=== Records provided ===

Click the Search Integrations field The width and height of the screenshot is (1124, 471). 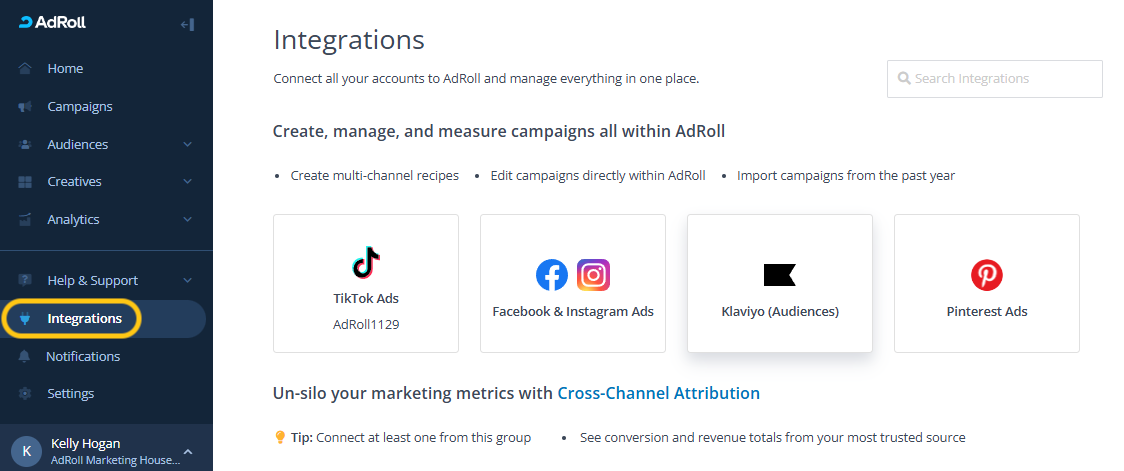coord(995,79)
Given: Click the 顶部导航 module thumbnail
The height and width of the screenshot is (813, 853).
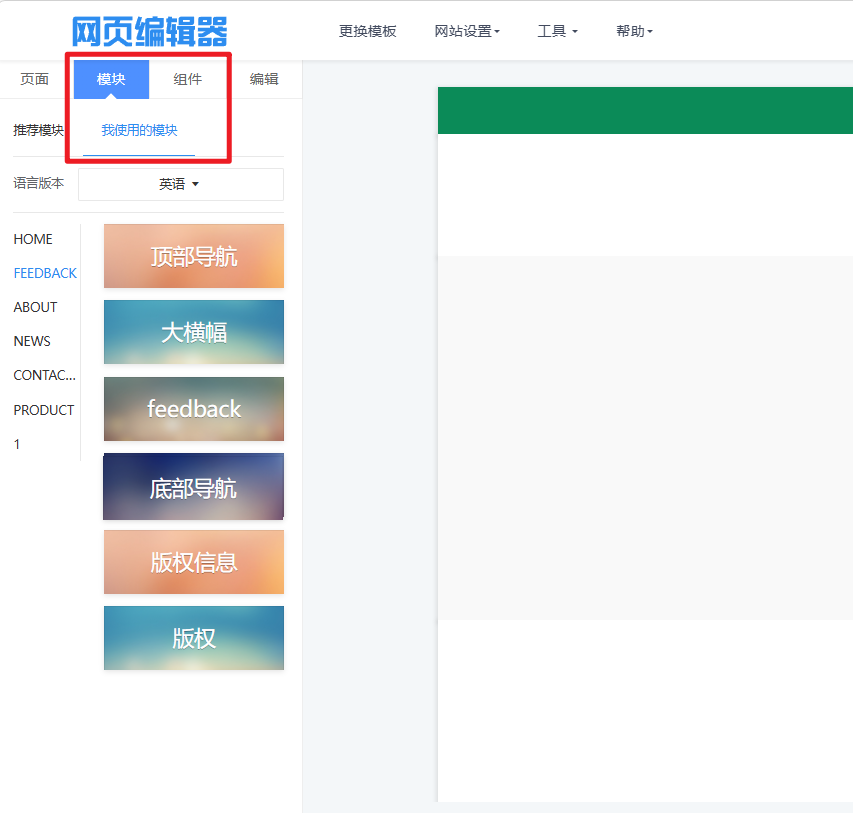Looking at the screenshot, I should coord(194,256).
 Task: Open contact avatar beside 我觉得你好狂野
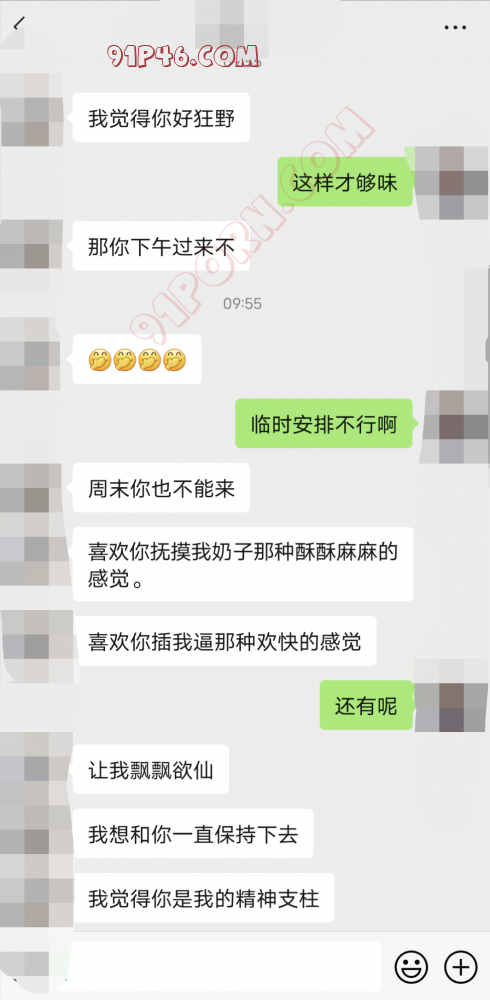pyautogui.click(x=31, y=110)
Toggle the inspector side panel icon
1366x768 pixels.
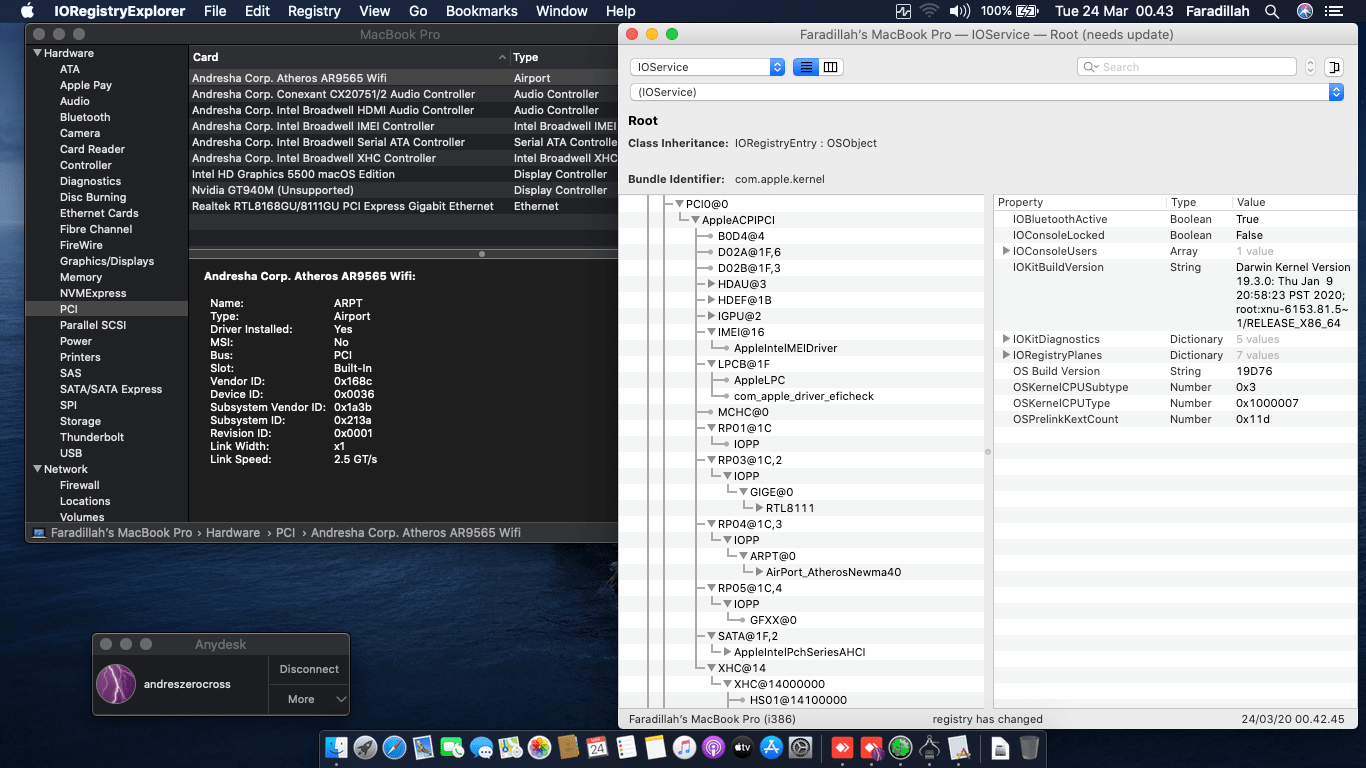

=== Task brief ===
Please print exactly the lines from the one holding "The height and" through the final line of the data above, including both, and skip all pictures.

=== Task output ===
The height and width of the screenshot is (813, 853).
Looking at the screenshot, I should coord(194,256).
 Task: Open contact avatar beside 我觉得你好狂野
pyautogui.click(x=31, y=110)
Toggle the inspector side panel icon
1366x768 pixels.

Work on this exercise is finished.